Nancy Wang Yuen, a sociologist and expert on race and racism in Hollywood, said that in the early 2000s, Asian Americans weren’t seen as capable of having complexity. “Better Luck Tomorrow” was “the first of its kind in terms of just showing Asian Americans as complex anti-heroes,” Yuen said.
The mindset shift led to an infamous 2002 Sundance Film Festival showdown between the film critic Roger Ebert and an audience member who questioned why filmmaker Justin Lin would choose to portray Asian American teens as strung-out, gun-toting and (gasp) test-cheating people. Ebert stood on the theater’s folding chair and defended the film. It was a permission slip for Hollywood and actors to reimagine Asian Americans in more complicated roles. Asian Americans, Ebert said, “have the right to be whoever the hell they want to be,” and “Better Luck Tomorrow” showed the world that Asian Americans could be cool.
“I didn’t grow up wanting to be an actor playing good Asian boys,” said Jason Tobin, who played Virgil Hu, the unbridled teenager who totes a gun in the film. “I grew up wanting to be Robert De Niro and wanting to represent my ‘people’ by being a great actor and telling important stories.”
After all, this was the ennui of Asian American youths living in the suburbs where parental and cultural expectations clashed with their lived American lives.

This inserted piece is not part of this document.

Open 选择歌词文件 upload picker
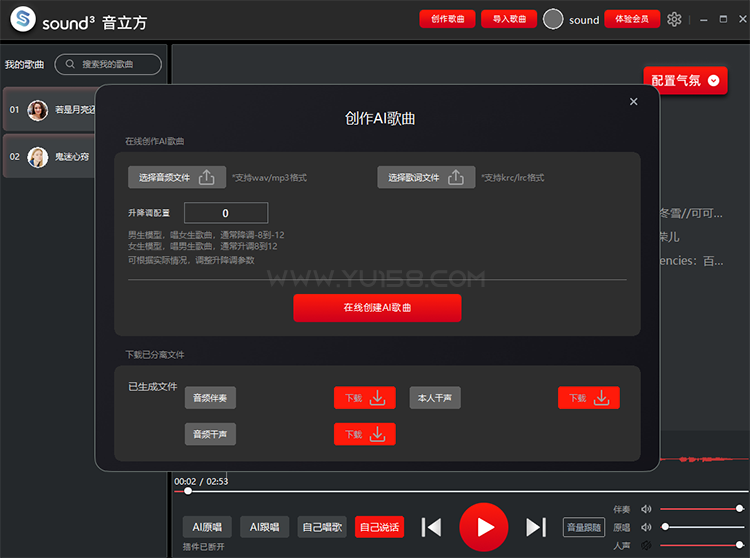The height and width of the screenshot is (558, 750). (426, 177)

The film is rumored to have been based on a true murder in Orange County, California. These were kids on the precipice of establishing generational wealth but who still felt anger and displacement from living in America. The complexities of those feelings are reflected on-screen in Virgil’s eyes, shining with excitement in a scene after he beats up high school jocks at a party. The thrill of the fight transmutes into fear, and he breaks down and cries.

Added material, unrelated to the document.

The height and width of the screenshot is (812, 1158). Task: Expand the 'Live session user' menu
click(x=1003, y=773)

The film captured the tension and the rage of real life, Yuen said. “We all kind of want to succeed but then have the potential to be enraged and act out on that rage.”
Critics have long pointed out that the film showed that Asian Americans can inhabit more than one space — that they can be ambitious, sexy and mysterious, like the motorcycle-riding Steve Choe character (a simmering matinee movie star in John Cho, who is the biggest acting star to have come out of the film). They can be nerds and murderers. “I can’t tell you how many times I’ve heard someone say I knew kids just like the ones in ‘BLT,’” Tobin said.
When the film was released in 2003, theatergoers showed support, Shen said. That was before YouTube and social media, so efforts to coordinate support for the film on its opening weekend still came from word of mouth and grassroots organization. Shen heard stories about college Asian American organizations that rented buses to take people to the theaters. Legend has it that Quentin Tarantino yelled at theater employees to let him into a packed screening because he wanted to support the film.
Shen popped into as many screenings as possible to thank moviegoers. In New York, he walked into a theater right before the film ended to take in the audience’s reactions — it laughed and gasped in shock at the right places. It was like nothing he had ever experienced before.
“It was like bananas, you know?” Shen said.
“Better Luck Tomorrow” changed the Hollywood landscape and Asian America’s self-perception. Shen started seeing the shift slowly after the film’s release. Back then, there were just a handful of Asian American actors in notable roles. Now, he can’t keep count.
The film left the fate of the Asian American characters open-ended, and 20 years after it premiered, the actors who played Ben and Virgil are calling for some closure.
“’BLT’ is a cult classic, and I think it deserves a sequel,” Tobin said.